Chiselbury, however, is not the landmark that visitors come to see on this hill.
As you drive on the A30 between Shaftesbury and Salisbury you will see the peculiar sight of large regimental badges carved into the hill chalk. The badges were initially created during WWI. Soldiers were garrisoned in the fields outside the village in 1916, and they carved their own regimental insignias into the hillside as they waited to go to France to fight.
Twenty badges originally stood on the hillside, and nine remain today. Every year, a Drumhead Service is held there on the closest Sunday to the 1st July – the first day of the Battle of the Somme in 1916.
Edward William’s family have owned East Farm, whose land includes Chiselbury Camp hill fort and the badges, since 1961. He explained that the badges were recently classified as ancient monuments.
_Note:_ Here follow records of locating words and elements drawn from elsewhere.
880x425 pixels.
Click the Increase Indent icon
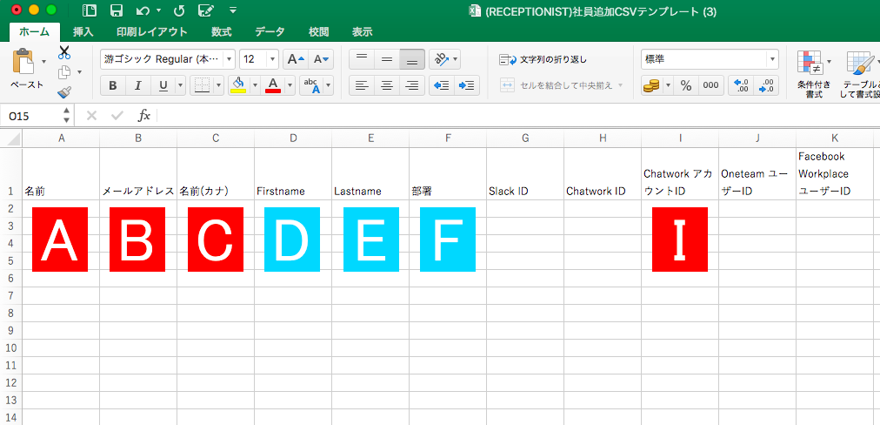467,85
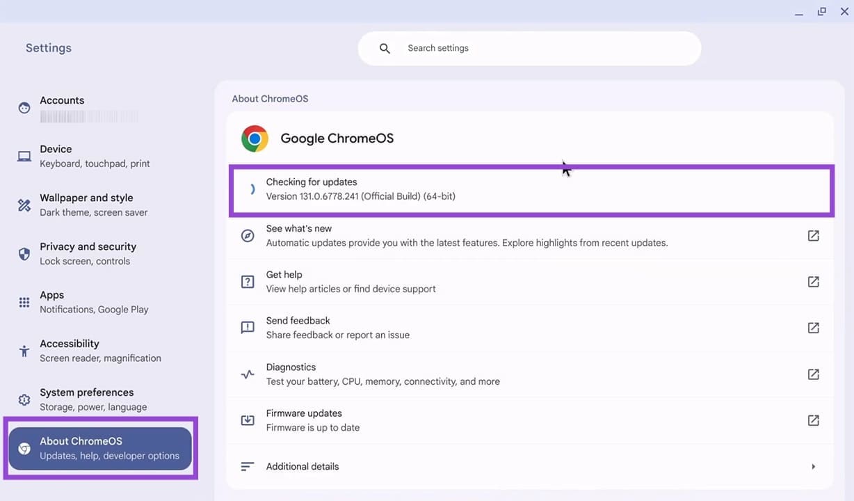Click the Firmware updates download icon
Screen dimensions: 854x501
pyautogui.click(x=248, y=420)
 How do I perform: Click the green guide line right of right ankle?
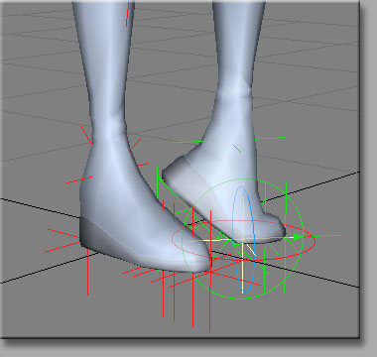pyautogui.click(x=270, y=138)
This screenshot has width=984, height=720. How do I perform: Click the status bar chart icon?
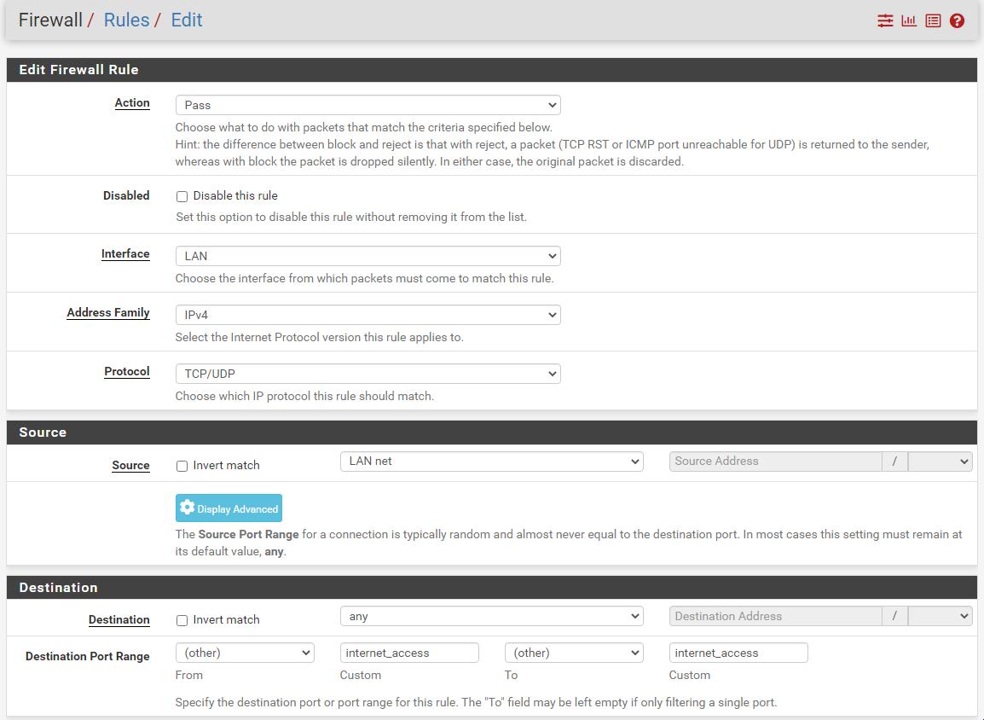pyautogui.click(x=909, y=20)
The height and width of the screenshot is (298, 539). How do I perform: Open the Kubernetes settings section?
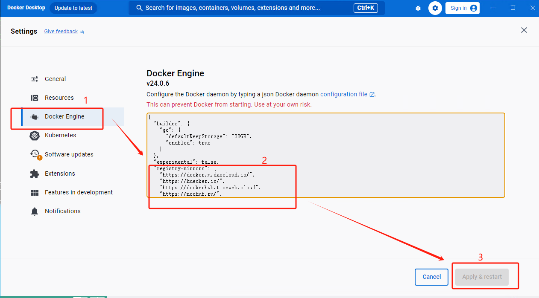[60, 135]
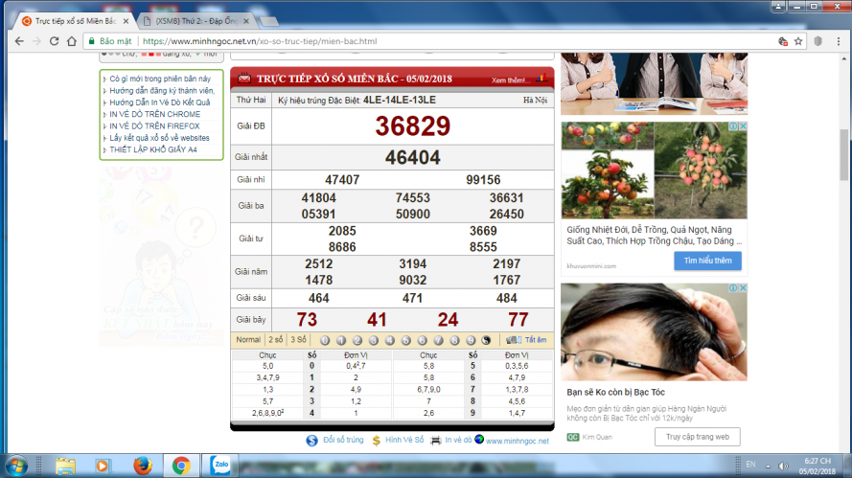Switch results to 3 Số view
Viewport: 852px width, 478px height.
tap(298, 340)
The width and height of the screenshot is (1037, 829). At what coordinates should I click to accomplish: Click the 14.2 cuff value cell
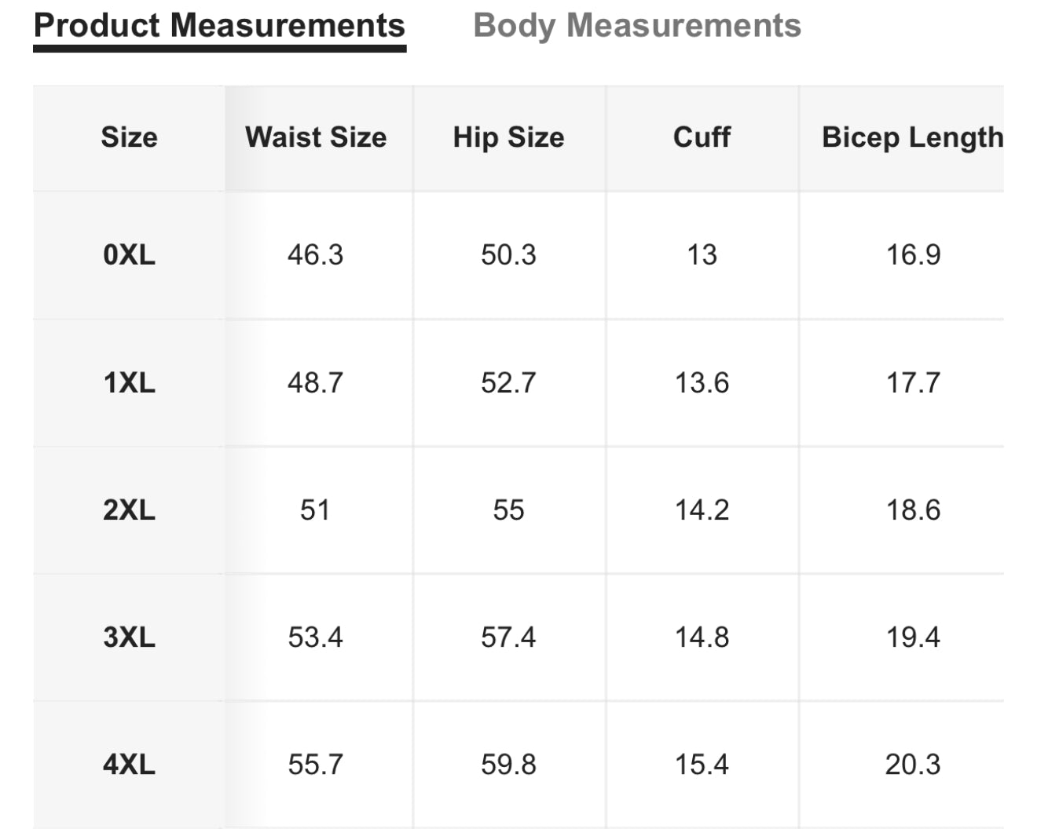click(x=702, y=510)
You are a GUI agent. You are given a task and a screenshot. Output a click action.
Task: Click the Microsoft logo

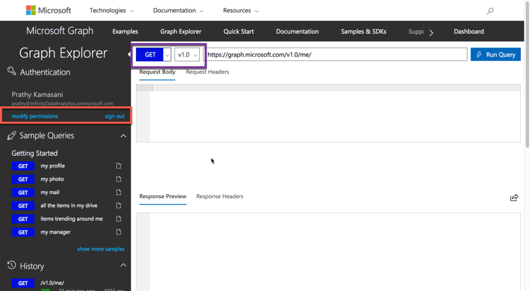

‘They’re looked after and maintained by the Fovant Badges Society. But as they are now classed as ancient monuments they are ultimately in the hands of English Heritage. No one is allowed to touch them, even for maintenance, without detailed permission from English Heritage.

Fovant badges

‘Fovant Badges [Society] have a rolling contract for their upkeep. They’ll submit their plan for which badges are to be cleaned or re-chalked, and English Heritage has to approve it before any work starts.
‘We just run cattle along the side of the downs – it’s too steep to do anything else with it. If you walk on the footpath through the badges they look like nothing at all. Each one is about half to three-quarters of an acre. When they re-chalk one – every three or four years –they need to transport 30 tonnes of chalk for each one.’
The badges are maintained each year in June, in preparation for the Drumhead Service, at a cost of £30,000 a year to the Society.